The launch of a brand new association
Tomorrow marks the launch of the National Association of Real Estate Professionals (NAREP), an organization that Co-Founder Ben Caballero says is “a new real estate trade association that is intended to counter the questionable practices in which Zillow, Trulia, and REALTOR.com have been engaging” by creating a non-profit that is a “high profile” and “reliable” alternative national listings site to replace the current syndicators and be “free of all of these shenanigans.”
Real estate listing syndication has long been a contentious issue in the industry, and NAREP (not to be confused with the National Association of Real Estate Publishers) seeks to take action. In a statement the organization explains that they were formed to address “widespread backlash among real estate professionals who are frustrated with controversial practices by a growing number of real estate marketing websites. These sites rely in large part on listing data syndicated to them from local multiple listing service (MLS) databases nationwide,” taking aim directly at Zillow, Trulia, Realtor.com, and “other real estate websites.”
Drew Meyers is the founder of Oh Hey World, who was with Zillow from 2005 to 2010, acting as a very public face for the organization. Responding to the “shenanigans” NAREP says their mission will fix, Meyers said, “For me to believe a single word on that site, they need to show me the money (in the millions) and team that is going to execute on that statement.”
Coordinating the pulling of all syndication
Once NAREP achieves membership representing 25.0 percent of the real estate listings nationwide, they intend to coordinate its members to cease all syndication and sharing of their listings to non-MLS websites.
“This action will eliminate a major portion of the inventory on Zillow, Trulia, and other such sites,” according Ben Caballero, NAREP’s co-founder and chairman. “Businesses such as Zillow and Trulia, in their effort to profit from real estate professionals, display MLS listings, yet many of them are outdated or duplicated. Some listings on their sites do not even have addresses.”

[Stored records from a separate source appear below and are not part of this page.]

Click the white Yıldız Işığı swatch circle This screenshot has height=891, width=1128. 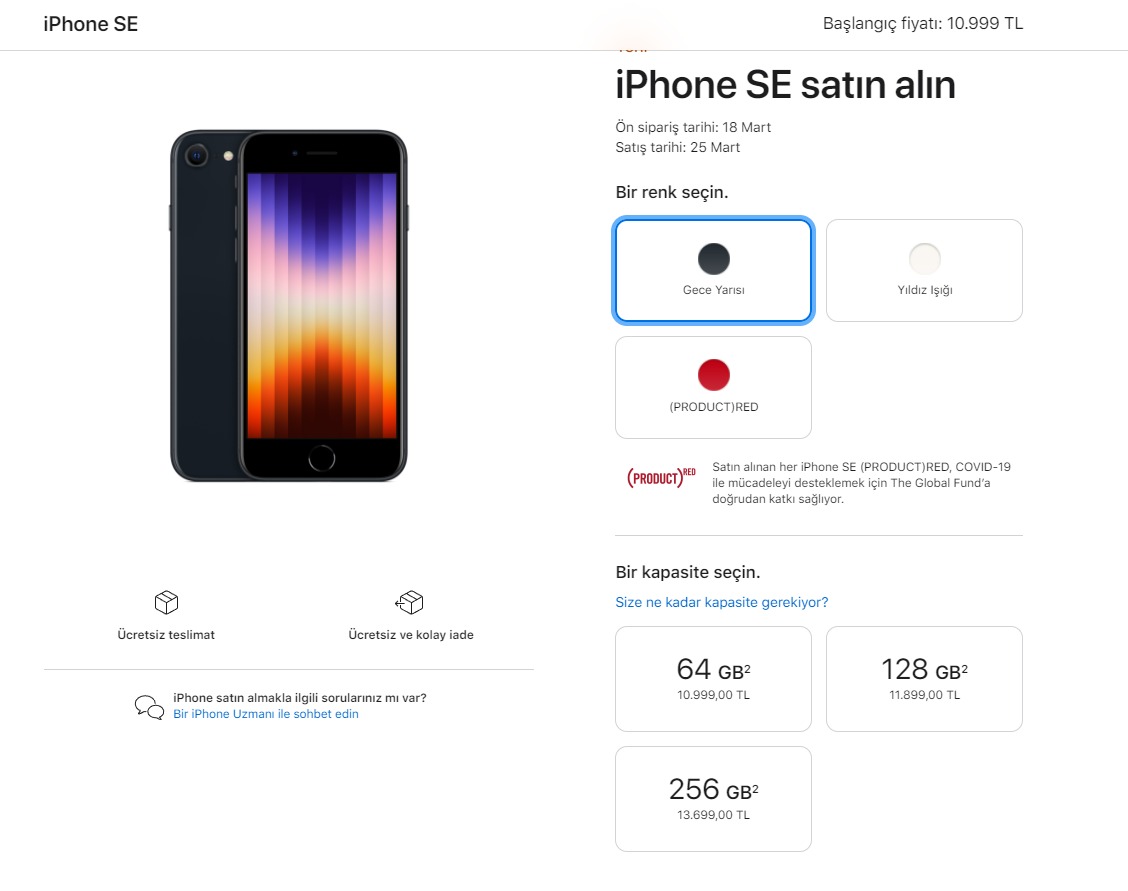tap(924, 259)
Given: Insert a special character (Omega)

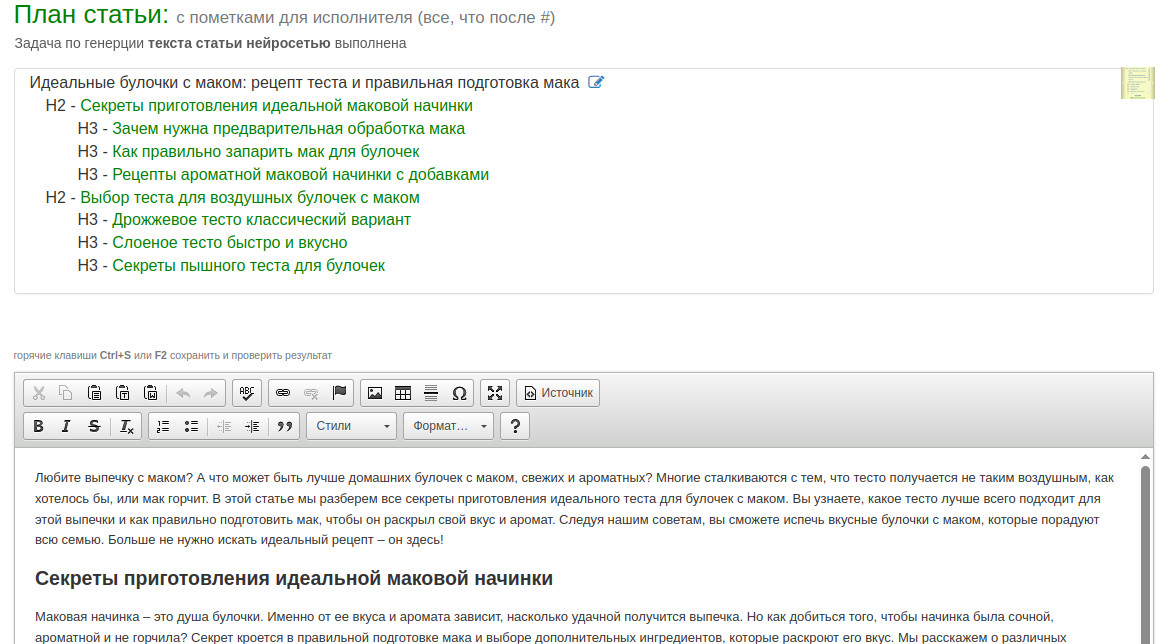Looking at the screenshot, I should (x=459, y=393).
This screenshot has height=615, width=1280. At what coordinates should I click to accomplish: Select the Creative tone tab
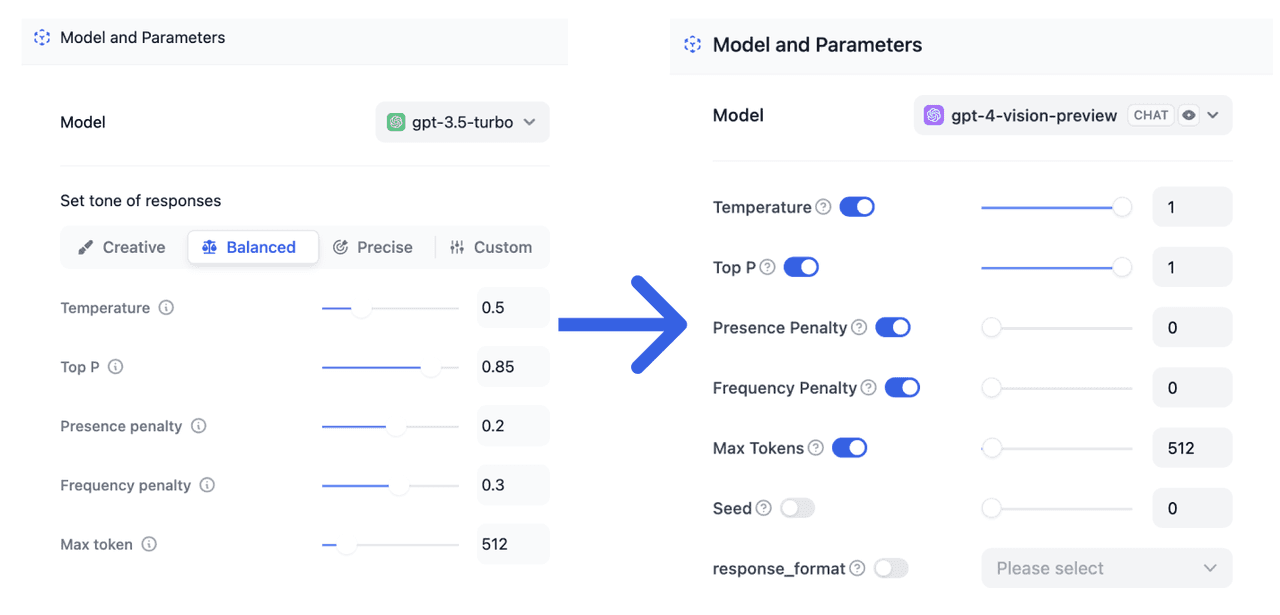[122, 247]
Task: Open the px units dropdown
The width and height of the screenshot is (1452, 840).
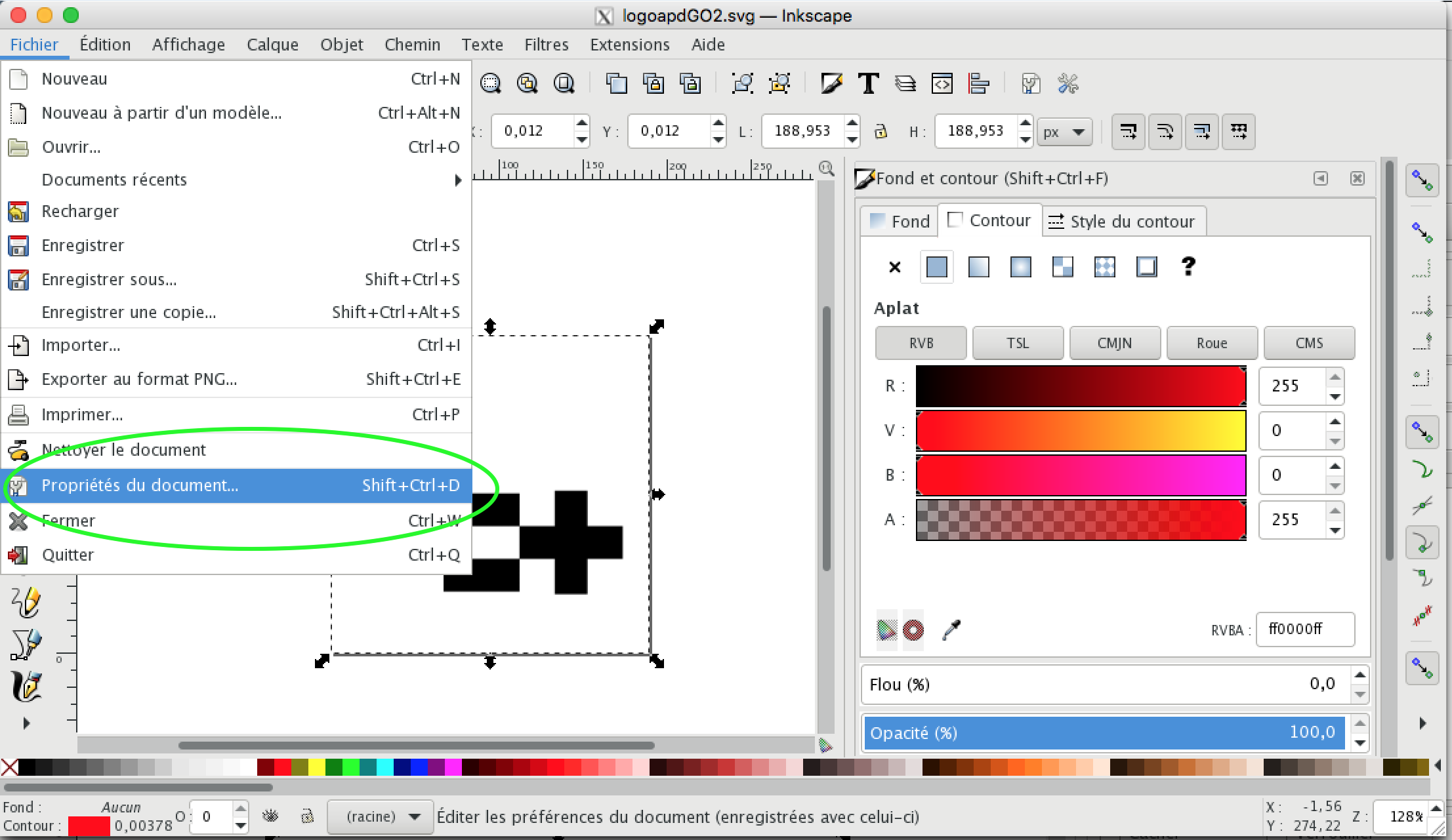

NAREP cites an industry study released by Redfin and The WAV Group last week, which concluded that about 36 percent of listings shown as active on Zillow and Trulia were no longer for sale in the local MLS, compared with zero or near-zero percent for the listings shown on brokerage firm websites. Some industry insiders question the accuracy of the report’s results, but syndication accuracy remains a hot button issue in the industry.
When asked about NAR’s role in listing syndication, Caballero told AGBeat, “NAR is too close to the issue to be objective. Its relationship with move.com appears to have influenced NAR’s decisions. NAR has a different set of rules for its members than it does for REALTOR.com and listhub.com. For example, NAR prohibits brokerage firms from commingling listings on their web sites from any source other than from MLS, but it allows REALTOR.com to do so.”
NAREP says syndicators have diminished real estate professionals’ credibility
NAREP’s position is that in their haste to generate income, Zillow, Trulia, and other websites have diminished the credibility of real estate professionals by “misleading, confusing, and frustrating consumers,” said Caballero. NAREP aims to launch its own national real estate listing website, complete with all MLS listings nationwide, to resolve the controversial issue of listing syndication that has caused concern within the real estate industry.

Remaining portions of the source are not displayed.